Belki de zamanında oğlanın birine fena tutulmuş ve ortada bırakılmıştı. Şimdi ise her gün biriyle daha yatıp onu kendince kızdırmak istiyordu ama oğlan binlerce kilometre uzaklıkta bir evde çoktan çoluk çocuğa karışmıştı bile. Gururlarından birbirlerini terk eden sevgililer dünyanın öbür uçlarında mutsuz oldukları bir hayat yaşıyor olamaz mıydı? Belki de en kötü ihtimal adamın onsuz da mutlu olabilmesiydi…
Bir orospunun hikâyesini kimse bilemez ama ben yazabilirim.

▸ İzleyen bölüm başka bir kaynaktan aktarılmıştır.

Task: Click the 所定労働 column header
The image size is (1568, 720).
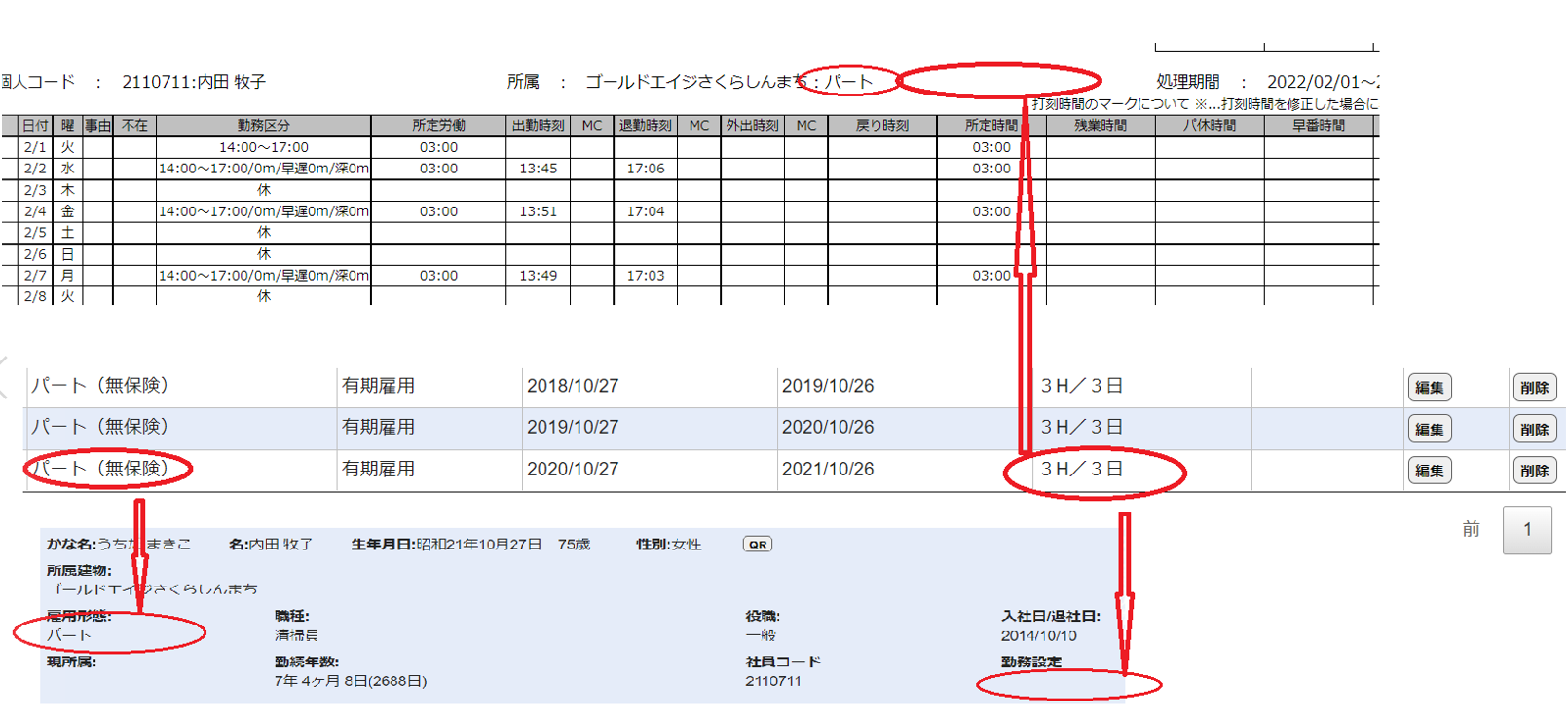Action: pyautogui.click(x=438, y=126)
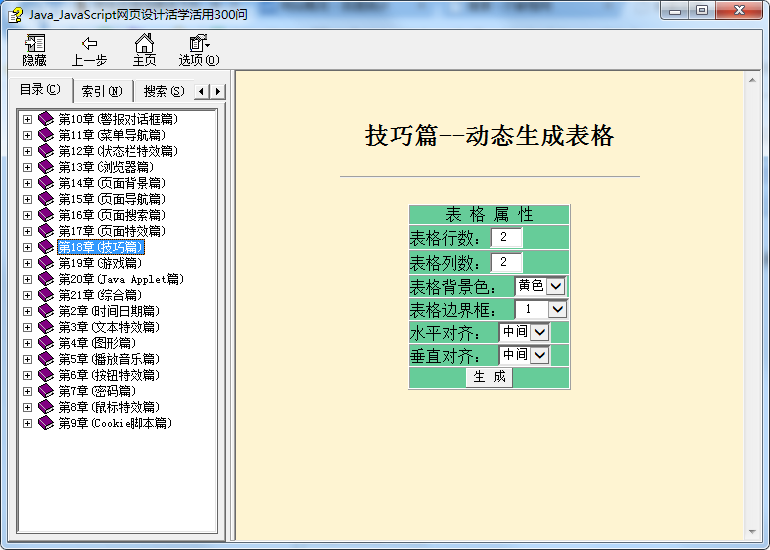Switch to the 搜索 (Search) tab

click(x=163, y=91)
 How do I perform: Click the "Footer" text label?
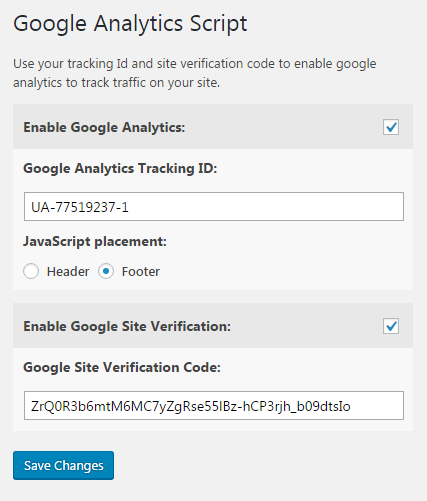[141, 272]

Düşündüğüm her şey yanlış olsa da onu özlüyorum ve özlüyorum. Çünkü zehirler akıtıldıktan sonra -bunu kendimi aklamak için söylemiyorum ama boşalmak gerçeğe ulaşmak için bir araç, bir bahane benim için- giyinip dışarı çıkmadan önce son kez o dev aynaya baktığımızda, neden bilmiyorum bizi çok yakıştırmıştım. O siyah deri ceket ve dağınık saçlarımla kendimi siyah bir fahişenin yanında, onun dünyasında pek güzel hissetmiştim. Aynadan, odanın ve gecenin verdiği belli belirsiz bir çaresizlikle ona da baktım en az “bize” baktığım kadar ve hala bir kız kadar güzel görünüyordu. Bunu ona da söyledim ve gülümsedi. O an kör oldum…
Onu bir daha hiç görmedim ama hep hatırladım. O da beni bir daha hiç görmedi ama o geceden sonra da benim gibi beş para etmez serserilerle birlikte oldu. Başkaları da aynı benim gibi sıralarını beklediler ve içine ağladılar. Ben ise bir daha hiçbir orospuyla yatmadım, çünkü kendi romanımı yazmaya karar vermiştim. Paylaştığımız bütün anları çok sonraları bile defalarca tekrar yaşadım. Bir rüyaydı benim fahişem ve bir ağıt. Bir çiçek; bir yalnızlık. Artık siyah-beyaz modası hiç geçmeyecek, sonsuz bir renk benim için.
Barselona… İlk defa bir yerden ayrılmak üzere çantamı toplarken karnım ağrıdı ve ellerim titredi. Oysa bugüne kadar en iyi yaptığım şey gitmek idi. Demek böyle acayip bir şehri böylesine müthiş sevmiştim. Kalbim şu an hala Barselona’da atıyor. Herkes çıkmalı o sokaklara, herkes tanıklık etmeli insanların hayatları uğruna nasıl ölümleri göze aldıklarına. Bu sayede anlaşılacaktır aslında yaşamı anlamlı kılan şeyin ölümlü olmasının olduğu. Ya fahişeler ve berduşlar sonsuza kadar yaşasaydı?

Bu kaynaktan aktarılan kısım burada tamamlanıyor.